In der Schweiz leben 600’000 Menschen in Armut

Rund 590'000 Menschen in der Schweiz haben 2012 ein Leben in Armut geführt. Dies teilte das Bundesamt für Statistik (BFS) am Dienstag mit. Knapp 130'000 dieser Personen waren erwerbstätig. Besonders oft von Armut betroffen sind Alleinerziehende, Menschen mit geringer Bildung und Personen, in deren Haushalt niemand erwerbstätig ist. Seit 2007 hat die Armutsquote um 1,6 Prozentpunkte abgenommen.

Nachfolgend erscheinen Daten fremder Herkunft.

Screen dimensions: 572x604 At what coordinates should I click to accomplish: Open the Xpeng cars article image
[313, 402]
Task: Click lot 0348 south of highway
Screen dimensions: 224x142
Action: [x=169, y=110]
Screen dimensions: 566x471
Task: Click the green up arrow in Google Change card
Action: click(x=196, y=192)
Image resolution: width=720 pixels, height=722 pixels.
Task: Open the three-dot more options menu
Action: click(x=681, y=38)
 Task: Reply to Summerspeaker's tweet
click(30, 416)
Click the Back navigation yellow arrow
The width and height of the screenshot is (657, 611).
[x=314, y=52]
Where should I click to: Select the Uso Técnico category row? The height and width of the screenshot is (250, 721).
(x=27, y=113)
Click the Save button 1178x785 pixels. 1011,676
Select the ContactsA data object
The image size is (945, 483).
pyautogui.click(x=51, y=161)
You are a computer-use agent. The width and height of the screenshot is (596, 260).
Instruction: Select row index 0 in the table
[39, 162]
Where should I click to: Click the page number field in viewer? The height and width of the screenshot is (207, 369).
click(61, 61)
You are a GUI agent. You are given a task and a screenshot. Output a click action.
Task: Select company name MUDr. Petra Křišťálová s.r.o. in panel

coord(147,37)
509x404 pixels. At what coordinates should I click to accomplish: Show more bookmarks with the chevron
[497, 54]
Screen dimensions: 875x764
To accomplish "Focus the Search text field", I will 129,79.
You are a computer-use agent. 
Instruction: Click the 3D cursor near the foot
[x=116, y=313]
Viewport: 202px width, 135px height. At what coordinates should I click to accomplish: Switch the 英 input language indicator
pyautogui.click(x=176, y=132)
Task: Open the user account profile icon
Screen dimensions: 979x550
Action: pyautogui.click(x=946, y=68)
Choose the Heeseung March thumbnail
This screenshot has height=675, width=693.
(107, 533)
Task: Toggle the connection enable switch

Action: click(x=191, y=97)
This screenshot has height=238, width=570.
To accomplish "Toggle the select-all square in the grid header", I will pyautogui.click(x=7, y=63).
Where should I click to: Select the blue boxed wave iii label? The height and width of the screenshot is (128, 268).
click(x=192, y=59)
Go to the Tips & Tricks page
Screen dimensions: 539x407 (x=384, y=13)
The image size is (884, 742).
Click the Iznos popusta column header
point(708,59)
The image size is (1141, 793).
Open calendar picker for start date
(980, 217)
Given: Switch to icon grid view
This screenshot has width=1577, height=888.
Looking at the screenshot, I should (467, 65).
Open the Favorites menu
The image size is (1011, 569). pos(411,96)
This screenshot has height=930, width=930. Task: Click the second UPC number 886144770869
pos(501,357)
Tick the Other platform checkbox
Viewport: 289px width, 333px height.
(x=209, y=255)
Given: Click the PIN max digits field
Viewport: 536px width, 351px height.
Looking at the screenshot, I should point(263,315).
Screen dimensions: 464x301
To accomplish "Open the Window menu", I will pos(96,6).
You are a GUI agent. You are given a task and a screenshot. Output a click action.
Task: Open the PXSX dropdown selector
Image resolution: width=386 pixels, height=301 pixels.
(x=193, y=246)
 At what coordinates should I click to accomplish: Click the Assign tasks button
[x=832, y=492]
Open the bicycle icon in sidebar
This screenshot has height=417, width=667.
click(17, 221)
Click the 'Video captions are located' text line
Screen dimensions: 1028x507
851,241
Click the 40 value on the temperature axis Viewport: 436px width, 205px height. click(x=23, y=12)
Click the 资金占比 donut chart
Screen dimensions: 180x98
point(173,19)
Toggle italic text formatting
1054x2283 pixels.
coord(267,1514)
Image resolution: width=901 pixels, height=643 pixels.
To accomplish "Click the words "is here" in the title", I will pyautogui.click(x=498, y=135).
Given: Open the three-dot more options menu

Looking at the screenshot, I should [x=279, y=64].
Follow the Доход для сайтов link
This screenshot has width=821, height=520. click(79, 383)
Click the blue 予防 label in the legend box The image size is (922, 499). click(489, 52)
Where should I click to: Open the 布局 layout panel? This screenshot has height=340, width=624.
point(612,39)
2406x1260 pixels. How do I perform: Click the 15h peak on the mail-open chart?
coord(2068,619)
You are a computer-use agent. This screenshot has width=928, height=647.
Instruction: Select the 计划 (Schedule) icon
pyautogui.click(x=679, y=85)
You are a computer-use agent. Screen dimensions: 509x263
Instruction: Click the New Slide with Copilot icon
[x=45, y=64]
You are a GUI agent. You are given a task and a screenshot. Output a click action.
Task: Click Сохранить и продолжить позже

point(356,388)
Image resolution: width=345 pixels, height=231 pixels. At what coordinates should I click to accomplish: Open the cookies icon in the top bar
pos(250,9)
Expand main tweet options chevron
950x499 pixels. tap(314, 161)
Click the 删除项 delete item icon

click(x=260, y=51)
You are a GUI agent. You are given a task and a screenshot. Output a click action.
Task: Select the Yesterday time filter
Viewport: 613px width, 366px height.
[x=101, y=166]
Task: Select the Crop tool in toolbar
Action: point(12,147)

Wenn das Geld nicht reicht: Besonders betroffen von Armut sind Alleinerziehende und Menschen mit geringer Bildung. Bild: Mattes/Wikimedia

In der Schweiz waren 2012 590’000 Menschen von Einkommensarmut betroffen. Dies entspreche 7,7 Prozent der ständigen Wohnbevölkerung, so die Mitteilung weiter. Im Vergleich zum Vorjahr (7,4 Prozent) habe sich die Armutsquote kaum verändert. Seit 2007 habe sie dagegen um 1,6 Prozentpunkte abgenommen.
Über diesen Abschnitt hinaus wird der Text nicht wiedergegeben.